What the First Visit Involves
Walk to the counter and review the printed menu, or ask the staff for a recommendation; tandoori chicken and butter chicken are safe entry points. Specify spice level when ordering. Pay at the register. Sit at one of the small tables or take your food to go. Meals come in disposable containers with plastic utensils. The ordering process takes two to three minutes; the wait for food is 12 to 15 minutes. No table bussing happens during your meal; you clear your own tray when finished.

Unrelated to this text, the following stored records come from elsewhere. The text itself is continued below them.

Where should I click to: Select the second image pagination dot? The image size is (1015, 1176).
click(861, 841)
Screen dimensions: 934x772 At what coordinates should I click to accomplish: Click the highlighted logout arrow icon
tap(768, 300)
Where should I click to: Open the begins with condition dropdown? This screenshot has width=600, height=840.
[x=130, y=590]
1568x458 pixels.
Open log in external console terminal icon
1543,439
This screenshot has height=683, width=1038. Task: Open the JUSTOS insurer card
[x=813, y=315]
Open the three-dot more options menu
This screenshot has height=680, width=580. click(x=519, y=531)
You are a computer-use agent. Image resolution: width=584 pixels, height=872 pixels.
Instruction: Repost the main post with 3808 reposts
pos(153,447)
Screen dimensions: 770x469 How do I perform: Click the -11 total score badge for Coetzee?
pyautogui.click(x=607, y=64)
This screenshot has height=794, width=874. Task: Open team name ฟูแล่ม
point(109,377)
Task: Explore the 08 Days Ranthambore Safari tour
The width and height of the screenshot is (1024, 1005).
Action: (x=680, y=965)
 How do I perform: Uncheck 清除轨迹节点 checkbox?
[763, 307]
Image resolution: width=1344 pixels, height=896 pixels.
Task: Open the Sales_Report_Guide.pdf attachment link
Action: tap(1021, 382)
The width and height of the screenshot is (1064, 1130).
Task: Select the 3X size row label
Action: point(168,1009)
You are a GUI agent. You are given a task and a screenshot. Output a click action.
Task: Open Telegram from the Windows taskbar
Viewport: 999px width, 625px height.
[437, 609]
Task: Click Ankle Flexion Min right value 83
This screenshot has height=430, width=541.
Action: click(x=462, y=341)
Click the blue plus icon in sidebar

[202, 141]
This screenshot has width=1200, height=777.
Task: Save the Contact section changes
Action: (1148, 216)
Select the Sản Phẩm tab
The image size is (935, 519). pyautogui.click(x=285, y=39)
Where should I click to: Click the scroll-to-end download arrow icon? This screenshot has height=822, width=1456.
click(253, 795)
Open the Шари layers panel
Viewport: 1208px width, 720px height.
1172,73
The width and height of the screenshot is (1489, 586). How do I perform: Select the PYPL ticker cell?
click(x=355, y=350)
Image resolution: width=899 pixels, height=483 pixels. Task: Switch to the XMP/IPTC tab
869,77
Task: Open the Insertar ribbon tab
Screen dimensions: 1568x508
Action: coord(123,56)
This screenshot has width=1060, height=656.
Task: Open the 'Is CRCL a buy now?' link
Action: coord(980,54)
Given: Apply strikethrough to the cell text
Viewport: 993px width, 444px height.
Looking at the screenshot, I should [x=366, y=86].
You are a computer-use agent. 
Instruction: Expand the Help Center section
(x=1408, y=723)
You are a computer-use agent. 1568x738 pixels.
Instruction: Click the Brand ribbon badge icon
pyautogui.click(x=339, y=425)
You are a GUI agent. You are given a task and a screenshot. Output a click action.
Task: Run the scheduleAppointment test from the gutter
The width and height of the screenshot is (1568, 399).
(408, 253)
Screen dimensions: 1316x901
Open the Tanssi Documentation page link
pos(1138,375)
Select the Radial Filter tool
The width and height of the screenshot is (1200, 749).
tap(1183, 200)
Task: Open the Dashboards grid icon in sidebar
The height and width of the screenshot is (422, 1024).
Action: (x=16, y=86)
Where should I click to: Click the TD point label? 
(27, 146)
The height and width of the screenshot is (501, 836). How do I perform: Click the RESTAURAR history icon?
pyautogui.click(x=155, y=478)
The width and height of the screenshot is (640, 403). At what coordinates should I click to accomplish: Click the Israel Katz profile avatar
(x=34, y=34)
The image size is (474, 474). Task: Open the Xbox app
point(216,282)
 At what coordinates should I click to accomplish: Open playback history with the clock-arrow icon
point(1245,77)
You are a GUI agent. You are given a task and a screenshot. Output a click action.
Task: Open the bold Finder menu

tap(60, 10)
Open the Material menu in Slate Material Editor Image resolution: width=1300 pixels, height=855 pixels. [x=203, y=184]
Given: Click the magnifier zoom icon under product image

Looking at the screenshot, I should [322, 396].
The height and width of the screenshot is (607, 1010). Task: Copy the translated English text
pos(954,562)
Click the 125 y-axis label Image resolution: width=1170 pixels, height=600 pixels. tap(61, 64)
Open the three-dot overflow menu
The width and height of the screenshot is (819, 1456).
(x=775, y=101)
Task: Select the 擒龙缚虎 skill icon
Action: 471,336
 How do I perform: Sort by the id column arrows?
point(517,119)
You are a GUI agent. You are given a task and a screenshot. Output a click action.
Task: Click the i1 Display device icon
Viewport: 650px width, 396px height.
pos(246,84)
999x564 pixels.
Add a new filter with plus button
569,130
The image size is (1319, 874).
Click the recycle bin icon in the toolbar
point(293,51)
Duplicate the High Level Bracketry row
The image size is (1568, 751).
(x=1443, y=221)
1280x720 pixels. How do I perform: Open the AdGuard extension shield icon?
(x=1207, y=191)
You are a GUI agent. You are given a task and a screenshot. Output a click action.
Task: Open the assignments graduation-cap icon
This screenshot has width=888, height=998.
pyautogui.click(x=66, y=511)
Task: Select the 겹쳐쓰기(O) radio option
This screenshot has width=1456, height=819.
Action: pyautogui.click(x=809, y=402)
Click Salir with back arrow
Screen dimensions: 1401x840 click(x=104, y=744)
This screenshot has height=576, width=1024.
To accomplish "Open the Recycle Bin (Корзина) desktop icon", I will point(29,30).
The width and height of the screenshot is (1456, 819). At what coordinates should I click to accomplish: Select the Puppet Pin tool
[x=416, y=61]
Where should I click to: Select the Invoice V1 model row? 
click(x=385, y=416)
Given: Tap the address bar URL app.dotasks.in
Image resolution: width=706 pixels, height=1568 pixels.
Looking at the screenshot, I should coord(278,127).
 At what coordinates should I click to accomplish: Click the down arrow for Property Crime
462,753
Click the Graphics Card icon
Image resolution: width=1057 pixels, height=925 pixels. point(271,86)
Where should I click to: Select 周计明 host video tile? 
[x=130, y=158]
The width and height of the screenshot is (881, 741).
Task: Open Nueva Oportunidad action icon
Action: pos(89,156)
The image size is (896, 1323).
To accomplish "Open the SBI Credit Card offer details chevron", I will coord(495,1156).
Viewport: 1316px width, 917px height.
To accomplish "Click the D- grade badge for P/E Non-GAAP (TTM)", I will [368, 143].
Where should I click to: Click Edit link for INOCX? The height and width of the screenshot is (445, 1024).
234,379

Hours, Parking, and Logistics
The restaurant is open Monday through Sunday, 11 a.m. to 10 p.m. (verify current hours, as these can shift seasonally). O'Donnell Street has street parking; a small lot behind the building may accommodate a few cars, but availability is not guaranteed during dinner rush. The nearest public transit option is the Charm City Circulator (Purple Line) at the Canton stop, a seven-minute walk. The space is ground-floor accessible with a single entrance and interior seating that does not require navigation of stairs.
The Banana Leaf fills a gap for fast, straightforward North Indian food without the higher price or waitstaff expectation of Fells Point–area alternatives, making it essential to include for diners prioritizing speed and consistency over novelty.